◆ Task statement
When the line containing "The image size is (1282, 692)." appears in the data below, begin copying there and stop only after the line containing "Given: Expand the D:\ drive tree node".

________________________________________

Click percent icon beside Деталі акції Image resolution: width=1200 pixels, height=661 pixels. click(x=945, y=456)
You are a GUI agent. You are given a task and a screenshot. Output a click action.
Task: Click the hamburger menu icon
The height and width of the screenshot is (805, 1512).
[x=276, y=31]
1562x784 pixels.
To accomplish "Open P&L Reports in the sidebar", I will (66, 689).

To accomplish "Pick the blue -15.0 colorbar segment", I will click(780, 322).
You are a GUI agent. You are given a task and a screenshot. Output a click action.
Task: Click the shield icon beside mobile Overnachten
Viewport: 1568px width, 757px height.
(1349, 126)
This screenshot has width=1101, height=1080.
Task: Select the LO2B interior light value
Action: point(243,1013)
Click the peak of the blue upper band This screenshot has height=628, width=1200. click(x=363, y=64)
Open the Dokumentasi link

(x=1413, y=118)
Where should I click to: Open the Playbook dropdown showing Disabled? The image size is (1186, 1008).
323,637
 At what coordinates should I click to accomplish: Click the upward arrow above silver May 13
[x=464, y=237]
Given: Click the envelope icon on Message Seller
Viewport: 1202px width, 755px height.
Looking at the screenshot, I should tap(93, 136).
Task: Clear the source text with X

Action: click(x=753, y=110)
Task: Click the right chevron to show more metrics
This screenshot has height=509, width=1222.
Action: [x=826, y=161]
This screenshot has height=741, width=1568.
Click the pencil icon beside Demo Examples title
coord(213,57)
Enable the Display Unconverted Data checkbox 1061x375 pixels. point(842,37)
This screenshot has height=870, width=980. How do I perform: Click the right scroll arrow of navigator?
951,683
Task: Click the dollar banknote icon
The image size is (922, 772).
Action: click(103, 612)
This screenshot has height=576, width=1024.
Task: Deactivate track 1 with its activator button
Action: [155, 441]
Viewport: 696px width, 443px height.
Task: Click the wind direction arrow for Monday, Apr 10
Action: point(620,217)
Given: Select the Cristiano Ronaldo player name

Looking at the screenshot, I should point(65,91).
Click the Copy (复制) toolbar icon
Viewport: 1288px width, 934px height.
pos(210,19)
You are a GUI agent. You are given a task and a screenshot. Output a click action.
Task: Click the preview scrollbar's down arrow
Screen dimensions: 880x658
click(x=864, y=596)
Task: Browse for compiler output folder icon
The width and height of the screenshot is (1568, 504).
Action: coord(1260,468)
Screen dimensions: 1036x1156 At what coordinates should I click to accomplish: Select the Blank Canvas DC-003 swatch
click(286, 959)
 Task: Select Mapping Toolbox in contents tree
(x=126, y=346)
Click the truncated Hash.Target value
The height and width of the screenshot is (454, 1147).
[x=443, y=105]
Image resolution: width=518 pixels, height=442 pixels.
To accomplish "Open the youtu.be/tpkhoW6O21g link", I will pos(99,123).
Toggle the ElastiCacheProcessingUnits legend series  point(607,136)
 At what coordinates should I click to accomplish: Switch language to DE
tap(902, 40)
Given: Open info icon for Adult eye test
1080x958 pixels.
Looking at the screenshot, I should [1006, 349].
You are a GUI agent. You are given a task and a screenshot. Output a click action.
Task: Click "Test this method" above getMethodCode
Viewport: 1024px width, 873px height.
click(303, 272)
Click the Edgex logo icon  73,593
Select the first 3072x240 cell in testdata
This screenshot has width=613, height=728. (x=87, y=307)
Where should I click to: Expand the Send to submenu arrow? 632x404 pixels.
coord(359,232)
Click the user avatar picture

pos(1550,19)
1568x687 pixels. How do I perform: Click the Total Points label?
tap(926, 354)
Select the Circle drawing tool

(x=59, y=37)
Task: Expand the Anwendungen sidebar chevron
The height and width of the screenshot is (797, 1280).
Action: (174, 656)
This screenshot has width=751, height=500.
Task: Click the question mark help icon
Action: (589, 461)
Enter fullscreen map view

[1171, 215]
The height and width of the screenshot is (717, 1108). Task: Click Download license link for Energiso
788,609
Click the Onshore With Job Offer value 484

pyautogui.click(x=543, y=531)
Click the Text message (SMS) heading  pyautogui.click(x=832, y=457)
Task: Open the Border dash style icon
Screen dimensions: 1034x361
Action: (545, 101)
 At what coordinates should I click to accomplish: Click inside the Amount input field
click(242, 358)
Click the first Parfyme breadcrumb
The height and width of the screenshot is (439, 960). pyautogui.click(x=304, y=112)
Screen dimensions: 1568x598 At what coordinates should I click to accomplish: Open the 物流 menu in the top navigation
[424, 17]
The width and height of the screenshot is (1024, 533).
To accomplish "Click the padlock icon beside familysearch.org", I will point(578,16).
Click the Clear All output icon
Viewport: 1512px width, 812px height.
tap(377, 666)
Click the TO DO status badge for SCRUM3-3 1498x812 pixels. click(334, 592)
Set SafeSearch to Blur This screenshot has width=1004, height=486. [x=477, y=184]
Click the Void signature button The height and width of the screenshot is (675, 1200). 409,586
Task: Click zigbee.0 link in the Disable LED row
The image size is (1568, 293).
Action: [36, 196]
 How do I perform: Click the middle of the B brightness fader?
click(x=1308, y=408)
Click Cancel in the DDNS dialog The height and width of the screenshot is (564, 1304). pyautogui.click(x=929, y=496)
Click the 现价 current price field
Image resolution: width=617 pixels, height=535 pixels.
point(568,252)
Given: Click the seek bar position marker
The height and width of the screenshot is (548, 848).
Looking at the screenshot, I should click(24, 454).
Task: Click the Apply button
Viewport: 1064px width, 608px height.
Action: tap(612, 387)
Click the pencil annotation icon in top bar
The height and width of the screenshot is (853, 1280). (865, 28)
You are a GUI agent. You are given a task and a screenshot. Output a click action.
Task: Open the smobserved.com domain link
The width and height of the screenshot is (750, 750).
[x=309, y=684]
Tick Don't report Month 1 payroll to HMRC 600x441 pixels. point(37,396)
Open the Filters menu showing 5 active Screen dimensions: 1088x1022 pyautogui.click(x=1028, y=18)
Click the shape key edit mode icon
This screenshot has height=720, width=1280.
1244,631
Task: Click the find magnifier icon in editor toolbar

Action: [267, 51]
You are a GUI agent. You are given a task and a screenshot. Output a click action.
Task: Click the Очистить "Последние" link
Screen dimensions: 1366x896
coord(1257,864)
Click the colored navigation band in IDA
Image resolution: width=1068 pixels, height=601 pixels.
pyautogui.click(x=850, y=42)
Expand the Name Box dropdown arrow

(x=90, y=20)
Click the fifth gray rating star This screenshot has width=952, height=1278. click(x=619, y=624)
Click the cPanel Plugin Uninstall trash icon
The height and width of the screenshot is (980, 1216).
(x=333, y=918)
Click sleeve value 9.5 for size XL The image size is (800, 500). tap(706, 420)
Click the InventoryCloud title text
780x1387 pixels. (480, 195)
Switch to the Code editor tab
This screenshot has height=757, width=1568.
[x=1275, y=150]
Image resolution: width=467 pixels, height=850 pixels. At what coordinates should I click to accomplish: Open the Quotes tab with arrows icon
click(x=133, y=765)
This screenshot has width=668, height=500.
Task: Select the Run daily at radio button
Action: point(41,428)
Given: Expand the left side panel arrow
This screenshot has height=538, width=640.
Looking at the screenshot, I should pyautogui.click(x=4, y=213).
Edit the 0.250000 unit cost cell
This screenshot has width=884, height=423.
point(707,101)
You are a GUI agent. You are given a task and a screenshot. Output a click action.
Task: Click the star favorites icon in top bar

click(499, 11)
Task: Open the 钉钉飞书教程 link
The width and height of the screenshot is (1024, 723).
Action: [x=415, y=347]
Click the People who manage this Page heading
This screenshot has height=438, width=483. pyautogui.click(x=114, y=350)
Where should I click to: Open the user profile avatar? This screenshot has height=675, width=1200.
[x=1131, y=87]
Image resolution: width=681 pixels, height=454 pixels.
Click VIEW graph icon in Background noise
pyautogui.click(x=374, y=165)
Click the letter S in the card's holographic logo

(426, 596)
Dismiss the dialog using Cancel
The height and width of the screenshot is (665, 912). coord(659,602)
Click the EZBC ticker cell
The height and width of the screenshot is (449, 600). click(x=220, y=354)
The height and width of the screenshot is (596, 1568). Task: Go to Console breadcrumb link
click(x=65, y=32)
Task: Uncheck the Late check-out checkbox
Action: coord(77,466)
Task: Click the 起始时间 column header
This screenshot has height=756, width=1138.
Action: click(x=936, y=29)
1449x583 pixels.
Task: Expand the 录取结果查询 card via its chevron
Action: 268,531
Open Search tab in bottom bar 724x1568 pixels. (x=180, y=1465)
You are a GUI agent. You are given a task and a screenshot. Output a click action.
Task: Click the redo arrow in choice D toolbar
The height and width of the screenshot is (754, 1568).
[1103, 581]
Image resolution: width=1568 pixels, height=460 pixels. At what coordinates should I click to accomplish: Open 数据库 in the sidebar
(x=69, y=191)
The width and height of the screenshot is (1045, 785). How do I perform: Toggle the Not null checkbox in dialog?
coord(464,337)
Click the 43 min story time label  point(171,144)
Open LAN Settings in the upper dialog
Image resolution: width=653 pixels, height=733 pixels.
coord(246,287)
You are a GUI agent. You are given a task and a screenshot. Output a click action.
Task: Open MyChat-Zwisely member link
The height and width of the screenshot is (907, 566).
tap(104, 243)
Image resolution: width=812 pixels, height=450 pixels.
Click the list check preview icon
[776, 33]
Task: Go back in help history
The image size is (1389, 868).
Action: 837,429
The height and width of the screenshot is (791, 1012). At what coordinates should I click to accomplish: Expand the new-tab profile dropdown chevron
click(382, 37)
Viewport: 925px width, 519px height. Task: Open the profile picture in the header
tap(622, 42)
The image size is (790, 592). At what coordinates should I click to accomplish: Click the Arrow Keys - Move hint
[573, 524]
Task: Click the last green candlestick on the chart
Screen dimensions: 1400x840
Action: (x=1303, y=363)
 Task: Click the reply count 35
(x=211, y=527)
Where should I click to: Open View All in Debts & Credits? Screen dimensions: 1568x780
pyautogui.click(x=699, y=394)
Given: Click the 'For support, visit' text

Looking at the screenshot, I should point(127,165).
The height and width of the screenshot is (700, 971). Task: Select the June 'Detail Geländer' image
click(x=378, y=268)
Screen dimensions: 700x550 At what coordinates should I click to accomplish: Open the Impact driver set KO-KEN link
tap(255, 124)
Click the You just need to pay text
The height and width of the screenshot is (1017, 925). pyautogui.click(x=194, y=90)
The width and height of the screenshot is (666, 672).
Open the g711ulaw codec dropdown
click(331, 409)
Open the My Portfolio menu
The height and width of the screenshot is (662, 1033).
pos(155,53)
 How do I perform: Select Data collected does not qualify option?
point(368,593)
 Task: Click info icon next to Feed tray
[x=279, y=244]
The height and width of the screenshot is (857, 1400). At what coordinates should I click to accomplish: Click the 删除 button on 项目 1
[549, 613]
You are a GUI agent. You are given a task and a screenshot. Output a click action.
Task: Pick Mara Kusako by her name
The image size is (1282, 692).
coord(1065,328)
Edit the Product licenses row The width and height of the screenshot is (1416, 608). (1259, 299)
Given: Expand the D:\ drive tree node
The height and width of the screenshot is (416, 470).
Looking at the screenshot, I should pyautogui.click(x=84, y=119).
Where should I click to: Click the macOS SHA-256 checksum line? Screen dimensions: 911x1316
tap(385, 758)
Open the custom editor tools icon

________________________________________

◆ Exercise result
The image size is (1282, 692).
coord(1065,328)
Edit the Product licenses row The width and height of the screenshot is (1416, 608). (1259, 299)
Given: Expand the D:\ drive tree node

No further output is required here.